¿COMO SE APRENDE A TRAVES DEL METODO DE CASOS?
Prof. Luis Sanz
En este momento estoy terminando de leer un libro interesante sobre innovación disruptiva en la educación primaria y secundaria (Disrupting Class: How Disrupting Innovation will Change the Way the World Learns). Una de las premisas centrales del libro es que la principal limitación del sistema educativo actual es que la estandarización en métodos y formas no es compatible con las diferentes formas en que las personas aprenden.
Es decir, si partimos de la premisa de que diferentes personas tienen procesos cognitivos diferentes y aprenden de diferente forma, entonces enseñarle a todo el mundo de la misma forma condena al fracaso y la frustración a todos aquellos cuyo cerebro, a falta de un mejor término, está “programado” de forma diferente a la manera dominante en cada disciplina.
Por supuesto, inmediatamente comencé a pensar si en INCAE también cometeríamos el mismo sesgo. Después de todo, tenemos un programa que comparte algunas de las características mencionadas en el libro sobre la estandarización: nuestros cursos tienen una duración fija, lo que supone que todos los estudiantes aprenden al mismo ritmo; las técnicas de enseñanza son las mismas para todos, independientemente de su manera de aprender, etc.
Esto no sería un problema si nuestra misión fuera simplemente formar gerentes para manejar las empresas de la región. Porque en ese caso es muy claro que necesitaríamos desarrollar y cultivar aquellas habilidades que la experiencia ha identificado como claves en la profesión, y es posible que ciertas formas de aprender sean más compatibles que otras con una carrera gerencial.
Sin embargo, el problema se complica porque nuestra misión va más allá: desarrollar líderes que implementen los cambios necesarios para fomentar el desarrollo integral de los países de la Región. Y una meta tan compleja probablemente requiere la conjunción de diferentes tipos de habilidades. Sería paradójico que sufriéramos de la misma falta de flexibilidad que el libro critica cuando su solución -aprendizaje centrado en el estudiante- lleva el mismo nombre que nuestro modelo de enseñanza. Por supuesto que estamos usando el mismo término para conceptos similares pero no iguales, pero aún así esto me hizo reflexionar sobre nuestro modelo educativo.

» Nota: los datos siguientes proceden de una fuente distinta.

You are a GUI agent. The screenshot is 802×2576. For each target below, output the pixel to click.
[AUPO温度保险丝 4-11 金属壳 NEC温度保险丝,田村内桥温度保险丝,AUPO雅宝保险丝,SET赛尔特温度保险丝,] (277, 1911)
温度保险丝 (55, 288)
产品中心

Este inició con el método de casos desarrollado por Harvard Business School y que INCAE adoptó desde sus inicios. Pero en la práctica tanto HBS como otras escuelas incluyendo INCAE han evolucionado el mismo hasta convertirlo en un sistema centrado en el participante que combina la discusión de casos con simulaciones, ejercicios, dinámicas grupales, etc., con el triple objetivo de enseñarle nuevos conocimientos al estudiante, desarrollar sus habilidades para la aplicación de estas herramientas en la toma de decisiones gerenciales, y además influir en sus actitudes personales.
Por supuesto, con tantos objetivos es posible que no logremos éxito en todos. En particular cuando tomamos en cuenta que nuestros estudiantes tienen experiencias y profesiones diferentes, las cuales les proporcionan puntos de partida desiguales para cada uno. Interesantemente, creo que es precisamente la combinación de este factor con los diferentes tipos de aprendizaje lo que hace que la enseñanza centrada en el participante esté ganando adeptos: dependiendo del punto de partida de cada estudiante, su aprendizaje tendrá mayor énfasis en una o más de estas dimensiones.
En otras palabras, el método le permite a cada estudiante avanzar de forma diferente. Por supuesto, si bien el resultado no será necesariamente homogéneo, parte de nuestra labor consiste precisamente en asegurar un nivel mínimo de aprendizaje tanto en conocimiento como en el desarrollo de habilidades.
Adicionalmente, la enseñanza centrada en el participante busca desarrollar en éste la habilidad de aprender de su propia experiencia gerencial. Para ello, el estudiante aprende a identificar patrones tanto de problemas como de soluciones, obteniendo una serie de recomendaciones sobre cómo actuar (y cómo no actuar) en situaciones particulares de negocios.
De esta forma, el graduado puede continuar aprendiendo mucho después de haber terminado el programa. Pero además, puede aplicar la misma forma de análisis a otro tipo de problemas más allá del ámbito de negocios. Así como los autores del libro mencionado usaron los resultados de su investigación sobre innovación disruptiva en el mundo de negocios para analizar el problema de la educación y proponer un mapa para el cambio.